In 2006 Hotmail offered only 2MB of storage and would only allow attachments of less than 1MB. The performance of the service wasn’t ideal requiring page refreshes after clicking anything and there wasn’t really a mobile experience with POP3 access requiring users pay for Hotmail plus.
However, today in 2011 things are quite different; Hotmail now provides users with virtually unlimited storage for their emails and allows users to upload multiple attachments each up to 100MB. The site is now also 10 times faster than it was in 2006, this has been achieved through several different practices that I will talk about later. Hotmail is now very accessible on a wide range of mobile devices through any browser and also through native apps on all of the most popular mobile platforms.
But perhaps Hotmail’s biggest achievement is the amount of spam it has stopped from getting into users inboxes. Hotmail has been using Microsoft’s SmartScreen filtering service since 2007 to stop spam messages getting into the webmail service. SmartScreen is used throughout many Microsoft products including enterprise and government products to protect users and currently blocks 5.5 billion spam messages a day. SmartScreen is also being built into Windows 8 and is already found in Windows Live Messenger.
Microsoft then spoke more about how they have achieved some of the speed improvements within Hotmail. In 2007 Hotmail had a total storage space of 20 petabytes and Microsoft knew that they needed to increase that storage exponentially and so today Hotmail now has over 140 petabytes of storage. This exponential growth continues and Microsoft is now adding 1 petabyte of storage to Hotmail a week. That’s a 1000 1000 gigabytes a week.
The amount of storage might seem excessive but its needed for all the millions of users of Hotmail. Microsoft is working hard to optimise the way that data is stored within their server farms to ensure the quickest Hotmail experience possible. This is done through a combination of very fast but relatively small SSD storage and slower but larger HDD storage. Things like older emails and documents are stored on the HDDs so that a user can still access them but aren’t likely to access them all time whereas the SSDs are used to store the metadata of Hotmail and more often accessed data. This metadata makes up 3% of the total of Hotmail storage space and is used for various things such as marking emails as read, which categories emails are filed under, etc. The metadata needs to processed as quickly as possible to provide and quick and seamless experience, exactly what SSDs are great for.

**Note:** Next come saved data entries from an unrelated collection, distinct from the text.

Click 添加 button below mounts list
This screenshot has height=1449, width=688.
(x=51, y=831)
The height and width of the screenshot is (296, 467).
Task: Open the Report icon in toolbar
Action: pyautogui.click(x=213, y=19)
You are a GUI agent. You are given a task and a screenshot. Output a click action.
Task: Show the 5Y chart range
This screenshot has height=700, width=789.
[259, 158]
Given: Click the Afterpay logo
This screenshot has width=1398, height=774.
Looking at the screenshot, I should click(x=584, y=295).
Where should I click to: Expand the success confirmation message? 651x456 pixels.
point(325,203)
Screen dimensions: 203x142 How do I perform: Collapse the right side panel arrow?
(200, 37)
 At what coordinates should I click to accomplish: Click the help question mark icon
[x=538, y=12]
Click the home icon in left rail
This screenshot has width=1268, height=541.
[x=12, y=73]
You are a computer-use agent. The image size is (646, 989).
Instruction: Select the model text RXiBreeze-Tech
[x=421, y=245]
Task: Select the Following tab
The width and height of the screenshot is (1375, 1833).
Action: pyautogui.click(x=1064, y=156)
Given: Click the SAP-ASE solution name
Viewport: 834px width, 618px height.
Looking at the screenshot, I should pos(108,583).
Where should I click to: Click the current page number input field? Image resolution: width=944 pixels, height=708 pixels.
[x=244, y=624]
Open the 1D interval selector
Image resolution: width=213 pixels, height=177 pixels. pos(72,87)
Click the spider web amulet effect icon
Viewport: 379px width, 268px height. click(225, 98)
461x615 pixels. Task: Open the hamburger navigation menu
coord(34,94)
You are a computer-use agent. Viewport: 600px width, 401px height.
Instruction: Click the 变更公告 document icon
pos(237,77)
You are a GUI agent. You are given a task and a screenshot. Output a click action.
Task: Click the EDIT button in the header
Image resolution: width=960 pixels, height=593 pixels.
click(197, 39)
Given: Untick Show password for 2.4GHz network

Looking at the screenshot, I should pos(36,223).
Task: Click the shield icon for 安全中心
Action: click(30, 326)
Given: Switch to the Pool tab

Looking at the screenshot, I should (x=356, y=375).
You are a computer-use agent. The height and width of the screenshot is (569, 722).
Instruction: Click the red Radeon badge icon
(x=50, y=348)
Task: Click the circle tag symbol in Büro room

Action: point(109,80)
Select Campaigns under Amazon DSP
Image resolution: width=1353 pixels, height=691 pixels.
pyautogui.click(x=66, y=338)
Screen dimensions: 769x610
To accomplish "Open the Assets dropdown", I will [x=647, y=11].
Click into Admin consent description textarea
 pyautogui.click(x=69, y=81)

The result of this storage optimisation is an extremely fast Hotmail experience with it feeling more like a native app than a website. But there is also some client side techniques employed to ensure the best possible experience within Hotmail. When a user is in their inbox the first 100 or so emails are cached to their browser to make opening emails almost instant and is very good when using a mobile device when the internet connection is likely to be lost. It is possible to reply to these cached emails and the sent emails are then cached in a virtual “sent” folder to allow people to still work through their emails even if the internet disappears.
However, there is more to the new updates in Hotmail than just speed optimisations, there is a new feature called categories. This is Microsoft’s response to dealing with Greymail, emails that people get that they think is spam but are often things they have signed up for.
Categories allows users to file emails with a specific category, or multiple categories, if they wish to keep their inbox in order. The categorisation of emails is done automatically for some types of emails such as newsletters and social updates as Hotmail is able to detect the type of location the email is being sent from. It is possible for users to identify non-categorised emails in their inbox and then file one or all of the same type of email under a category without leaving their inbox. Then on the sidebar under “Quick views” are all the categories with emails filed under them. Users can also set up rules for when and how emails are categorised, it can be one email, all emails within the inbox or even all future emails too.
Another new feature is the location of flagged emails. Currently flagged emails often get lost within one’s inbox however this is set to change as flagged emails will soon be pinned at the top of a user’s inbox. The list of flagged emails can be collapsed though so it wont get in the way of viewing emails on smaller screens.
The “Sweep” feature of Hotmail is also due to be expanded allowing “scheduled cleanups” of folders, categories or types of emails. The example for this was Groupon Daily Deal emails which could be filed in their own category and then removed after 1 day.
The improvements to Hotmail are impressive and far reaching with better performance and some very useful tweaks and new features. I wouldn’t have thought there was too much to get excited about with webmail but I can assure I am actually quite excited about getting the updates. The updates for Hotmail should be arriving over the next few weeks and if you start seeing any new features in Hotmail then please let us know. In fact some people are already letting us know that they have the new features.
I plan to write a few more posts about today’s briefing, a brief one about Microsoft’s view on updating and adding features to Hotmail and at least one other with the questions and answers session I had with the Hotmail team. I will add links once I have published them.